Chris Radmann

I hope and pray that bookshops will survive – somehow

When writing a novel, there comes a time, in the process of gestation and planning, when other books are required. It is almost as though, Middlemarch-like, your little attempt at writing cannot be separated from what others have written. The world is a great web. Books speak to books. They cry out, call, whisper. I find it very strange. When writing a novel, when so much is held in your heart and your head, certain books quietly announce themselves. Usually, I have found, that happens in bookshops – those rapidly-diminishing repositories of paper and card and ink.

It is not the same online, on the electronic web. Yes, I know that Penguin Random House has just publicised plans to build platforms that will enable readers to share their thoughts on good books. And I know that Amazon is like a large, single-breasted lover, always on call, forever willing to suckle my need for books. She – and here I do the intrusive, algorithmic computing software a personifying favour – faithfully makes recommendations based on previous purchases and even on simple searches. And with a quick motion, we click, she and I. And a few hours/days later, the offspring of our union appears in neat cardboard nappies. Books simply drop through the door, delivered by the stork it would seem.
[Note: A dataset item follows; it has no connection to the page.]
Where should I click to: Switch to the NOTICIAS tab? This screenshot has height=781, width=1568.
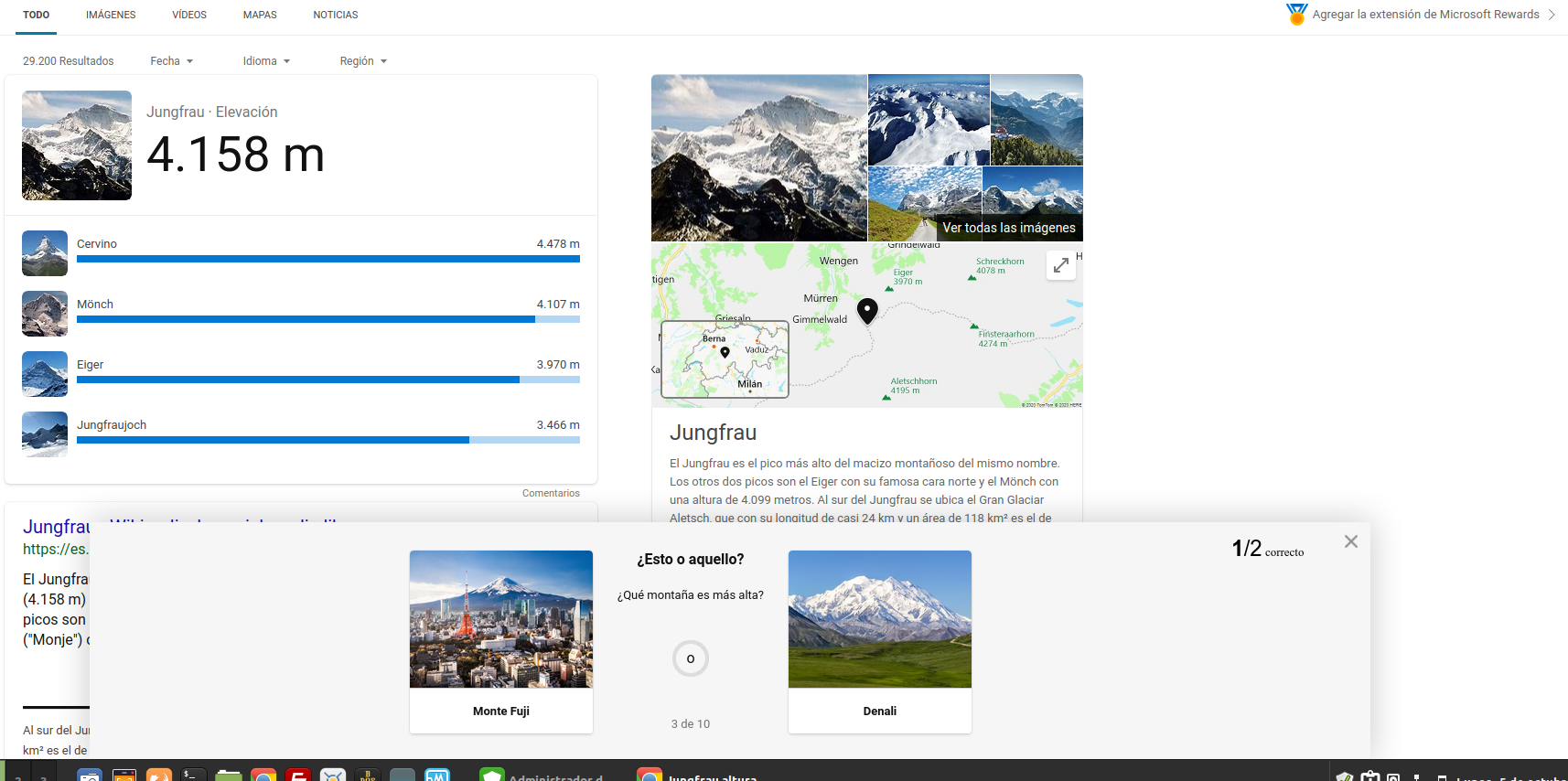coord(335,15)
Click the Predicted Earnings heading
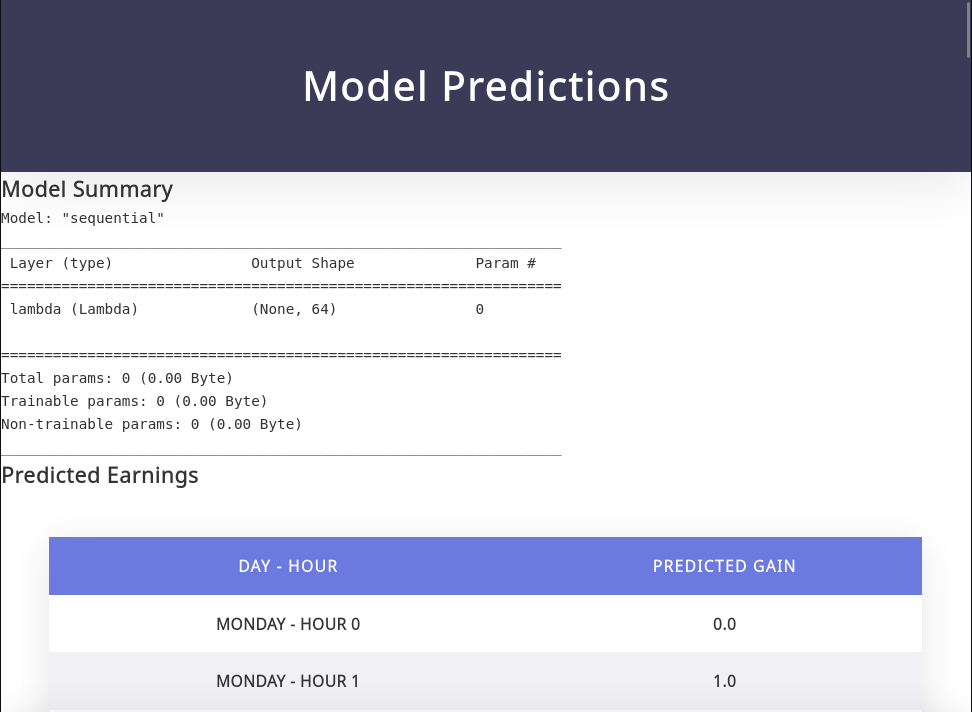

But it is not the same as standing in a bookshop. Many people have written about that sense of tingling serendipity. I have experienced it many times.

Like when I wrote my first novel. There I was in Heffers bookshop, Cambridge, drifting inevitably downstairs, to where they kept their Africa section. There they were: amid all the others, two books that would profoundly influence my writing of Held Up, a literary novel about the new South Africa.